The ARM1 microprocessor is built from functional blocks, each of which has a specific purpose. Registers store data, ALU performs simple arithmetic, instruction decoders determine how to execute each instruction, and so on. Compared to most processors, the ARM1 chip layout is simple, and each functional block is well distinguished. For comparison, the layout of chips, such as the 6502 or Z-80, is manually optimized to avoid empty spaces on the substrate. In these processors, functional blocks are glued together, which complicates their understanding.

image
The main components of the ARM1 chip. Unmarked contacts are different control signals.

Now you see an image showing the most important functional parts of the ARM microprocessor. The actual processing takes place at the bottom of the chip, which refers to the data path. The chip processes 32 bits simultaneously, therefore its structure includes 32 horizontal layers: 31 bits from above, 0 bits from below. Several data buses operate horizontally to interconnect various chip components. On the image you can see a large section of twenty-five registers. The command counter (the fifteenth register) is to the left of the register section, and the zero register is to the right. Nine of the twenty-five registers are optional, since there are copies of some registers for use in interrupt handling.

All calculations occur in the arithmetic logic unit (ALU), which is located to the right of the block of registers. The ALU performs 16 different operations: addition, addition with transfer, subtraction, logical addition, and so on ... The ALU uses two 32-bit inputs and outputs 32 bits at the output. More information about the device ALU can be found here . To the right of the ALU is a 32-bit shifter. This large component performs a binary input cyclic shift operation. On the left are the address lines that provide access to the addresses in the memory via address contacts. On the right are the data lines that read and write data values ​​to the memory.

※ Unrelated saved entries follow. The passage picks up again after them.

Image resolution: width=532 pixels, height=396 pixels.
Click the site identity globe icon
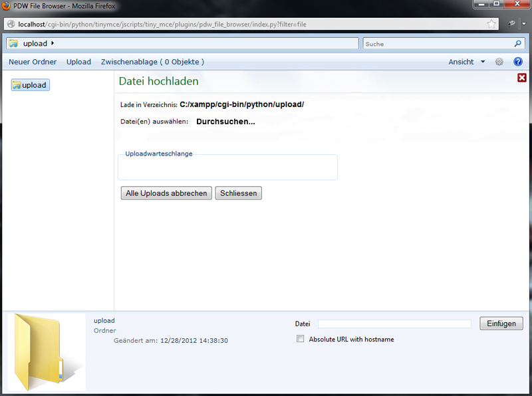[11, 24]
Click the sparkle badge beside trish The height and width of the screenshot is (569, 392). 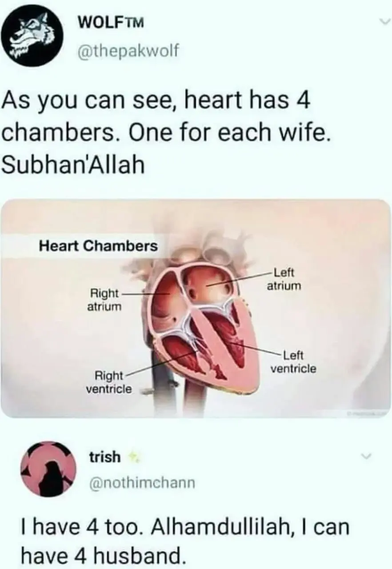pyautogui.click(x=132, y=457)
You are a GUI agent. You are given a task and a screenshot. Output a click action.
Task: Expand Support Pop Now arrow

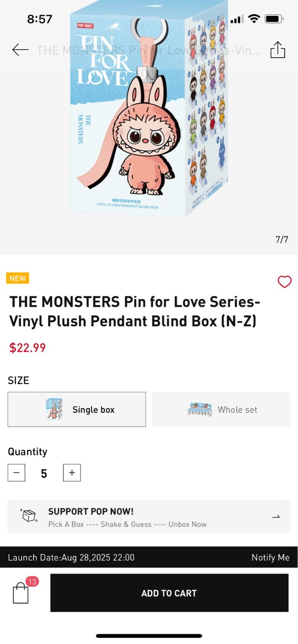point(276,517)
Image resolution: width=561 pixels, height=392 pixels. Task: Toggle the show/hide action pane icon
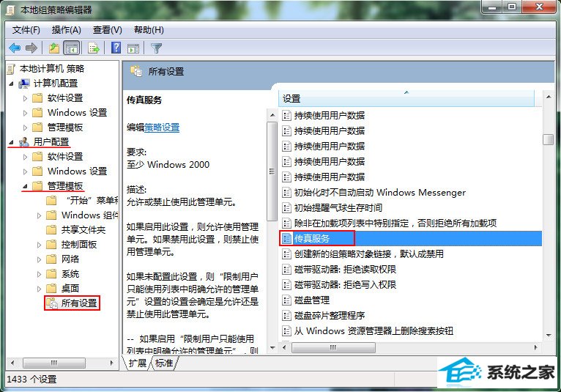point(133,48)
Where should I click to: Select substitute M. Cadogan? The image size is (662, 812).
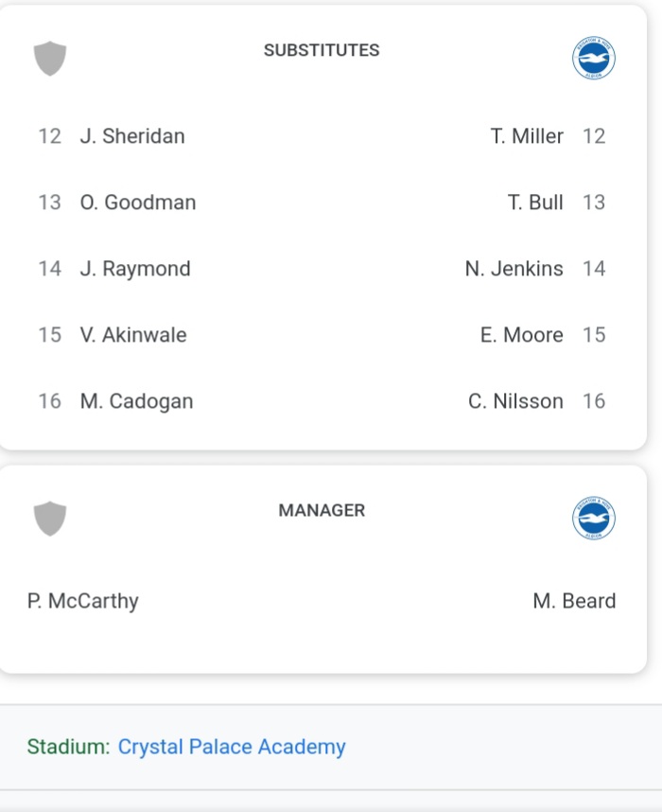pos(136,401)
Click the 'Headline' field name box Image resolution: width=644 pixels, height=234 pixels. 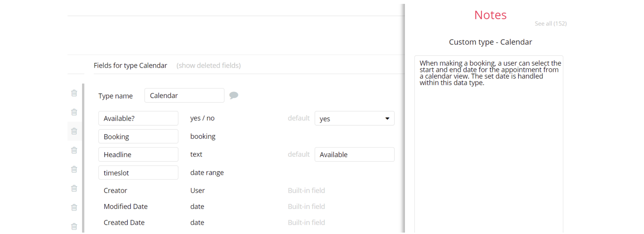138,155
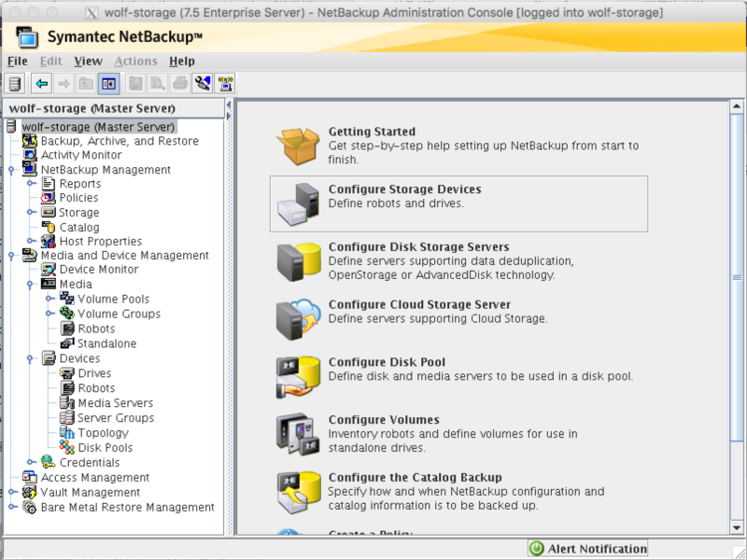Open the Catalog node icon
Viewport: 747px width, 560px height.
[47, 226]
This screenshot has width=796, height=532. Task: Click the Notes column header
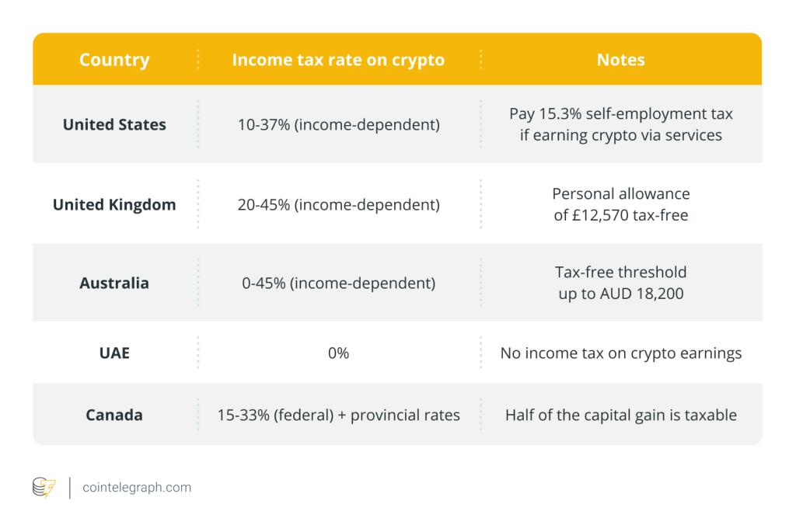point(620,60)
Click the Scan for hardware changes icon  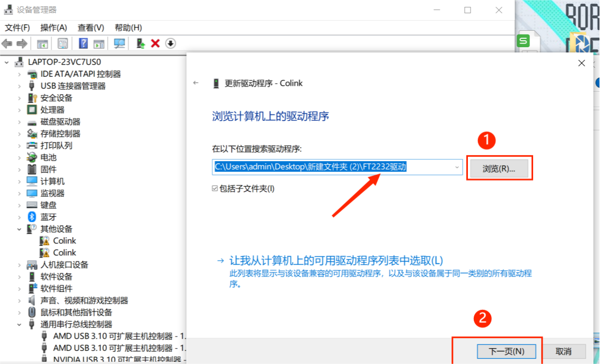coord(120,43)
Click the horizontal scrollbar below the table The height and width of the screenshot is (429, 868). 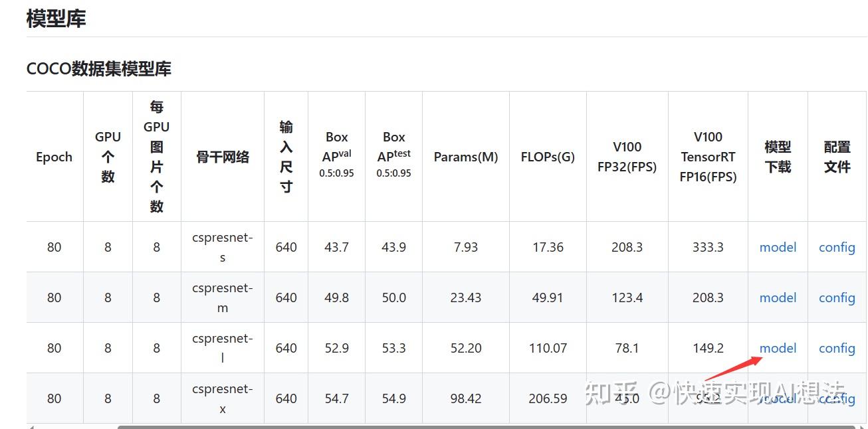[487, 427]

On top is the control unit. The control lines are drawn vertically from the control unit to the data line diagram below. These signals select registers, tell the ALU what operation to perform, and so on. The command decode circuitry processes each instruction and generates the necessary control signals. The register decoding unit processes the register selection bits in an instruction and generates control signals to select the necessary registers.

Contacts


The squares around the outer surface of the image are the pads that connect the processor to the outside world. The photo below shows the eighty-four-pin ARM1 microprocessor housing. Gold-plated contacts are connected to pads on a silicon chip inside the case.

image
ARM1 processor installed in Acorn ARM Evaluation System

Most sites are used for address lines and data leading to memory. The chip has 26 address lines that allow it to access 64 MB of memory and 32 data lines, allowing it to read or write 32 bits at a time. The address lines are in the lower left corner, and the data lines are in the right. In the simulation model of the chip, you can see that the signals arrive at the lines of the memory address, and the data lines read information from the memory. The right side of the simulator shows the address and data values ​​in hexadecimal format. If you know the hexadecimal number system, you can easily match these values ​​with the contact states.

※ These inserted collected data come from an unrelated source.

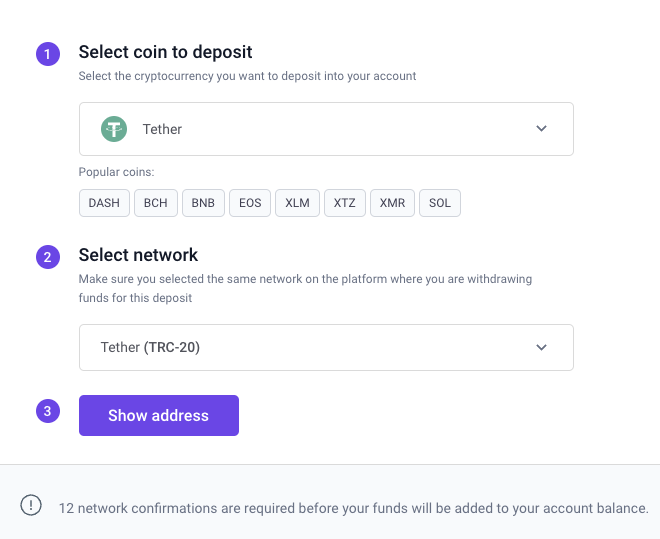The height and width of the screenshot is (539, 660).
Task: Click the step 1 number badge
Action: click(47, 54)
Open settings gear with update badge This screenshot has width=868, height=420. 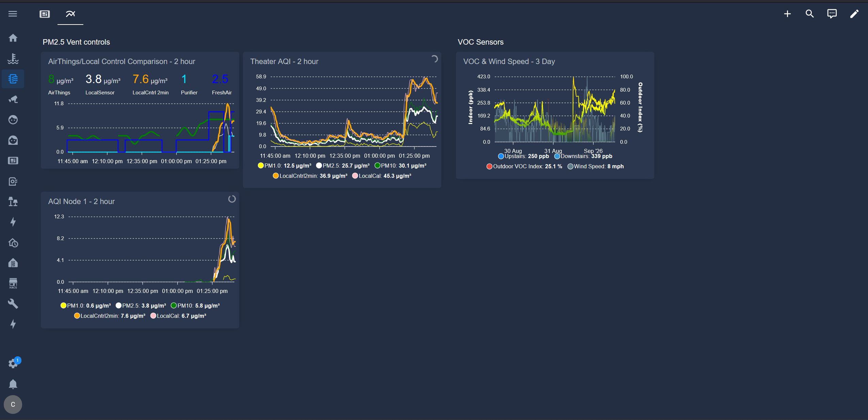point(14,363)
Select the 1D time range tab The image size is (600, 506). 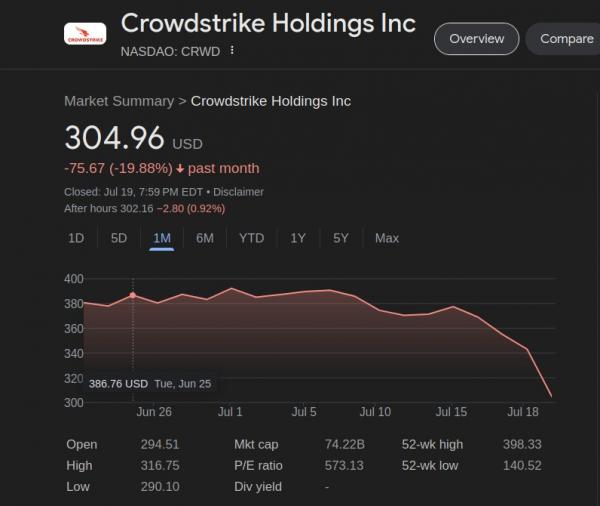point(76,238)
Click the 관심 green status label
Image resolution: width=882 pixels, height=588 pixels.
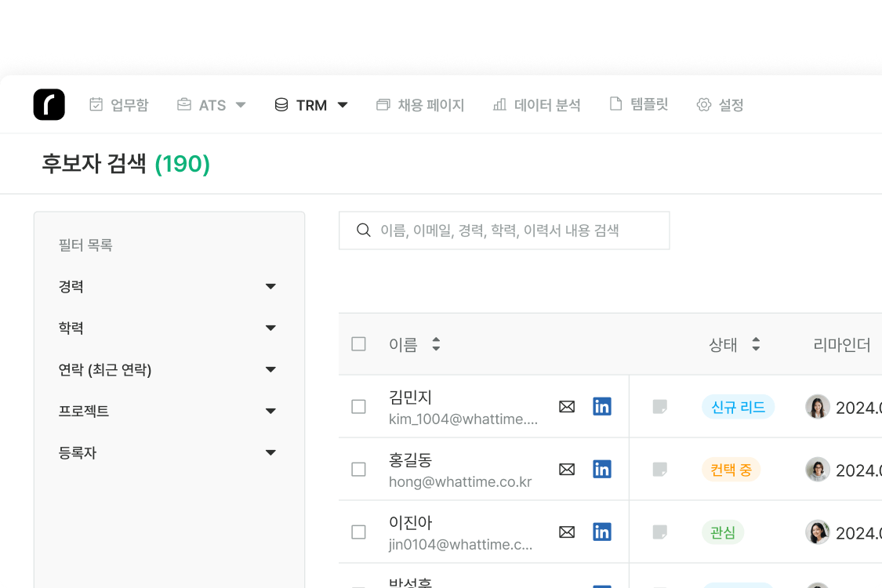[x=722, y=532]
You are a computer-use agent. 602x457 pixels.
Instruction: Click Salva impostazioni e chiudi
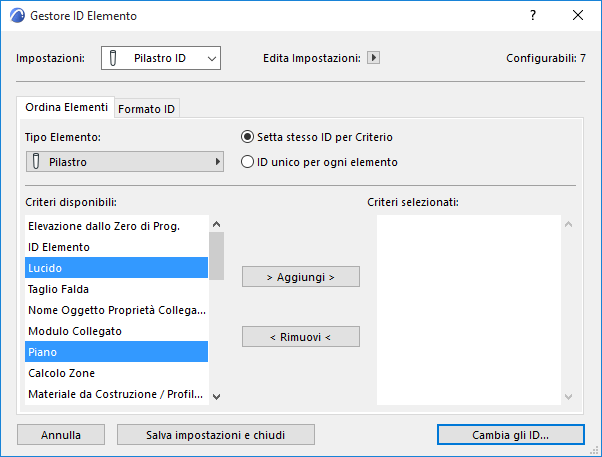216,435
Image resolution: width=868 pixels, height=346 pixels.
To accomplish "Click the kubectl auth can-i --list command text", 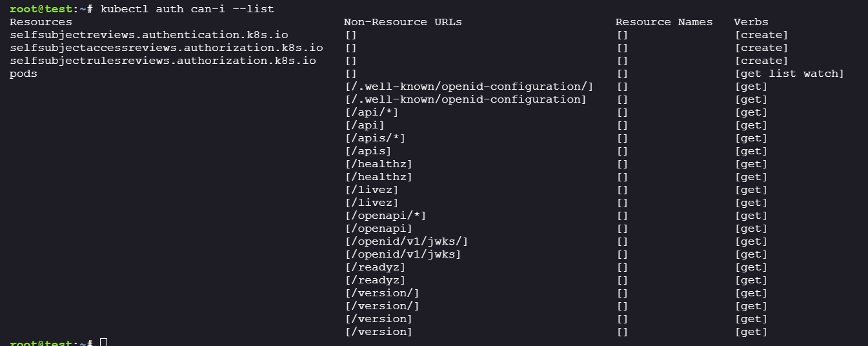I will [187, 9].
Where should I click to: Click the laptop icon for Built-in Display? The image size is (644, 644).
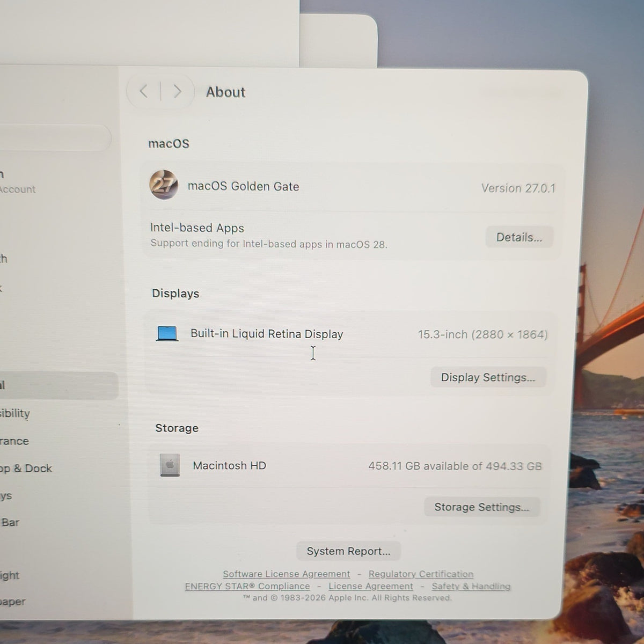click(167, 333)
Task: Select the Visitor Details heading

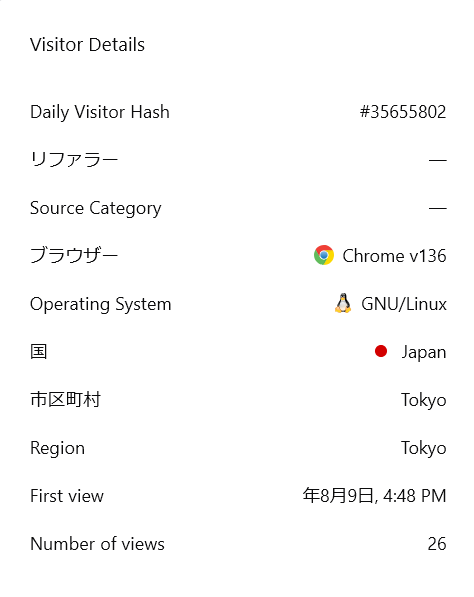Action: (87, 45)
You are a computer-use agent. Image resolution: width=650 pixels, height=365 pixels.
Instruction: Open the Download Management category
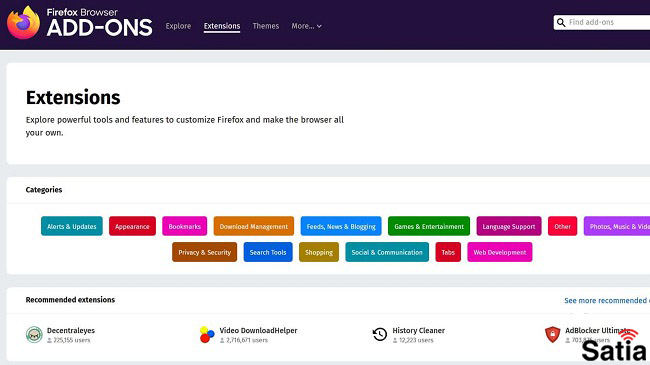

Each corner of the chip has a power line (+) and a ground line (-), providing a supply voltage of 5 volts, which is necessary for the operation of the chip. Various control signals are located at the top of the chip. In the simulator, it is easy to notice two clocks that set a clock pulse. The frequencies of phase 1 and phase 2 alternate, providing the clock signal necessary for the operation of the chip. In our visual simulation, it becomes active about twice per second, but the real chip has a frequency of 8 megahertz, which is more than a million times faster. Pay attention to the manufacturer's name "ACORN" on the chip instead of 82 contacts.

image
Two clocking signals

ARM processor history


The ARM1 microprocessor was designed in 1985 by engineers Sophie Wilson and Steve Farber of Acorn Computers. Initially, the chip was called Acorn RISC Machine and was intended as a coprocessor for the BBC Micro computer.

image
Sophie Wilson and Steve Farber

A total of several hundred ARM1 microprocessors were produced, so you might think that it was lost in the depths of the microprocessor history of the 1980s. However, the first ARM1 chip led to a surprisingly successful ARM architecture, with more than 50 billion units in chips. What happened?

In the early 1980s, research suggested that if you simplify the set of instructions for the processor, developers will get better performance - the processor will be simple, but faster: a computer with a reduced instruction set or RISC (reduced instruction set computer). Stanford and Berkeley 's research work inspired ARM developers to choose RISC architecture. In addition, given the small Acorn development team, the choice of RISC was a practical solution.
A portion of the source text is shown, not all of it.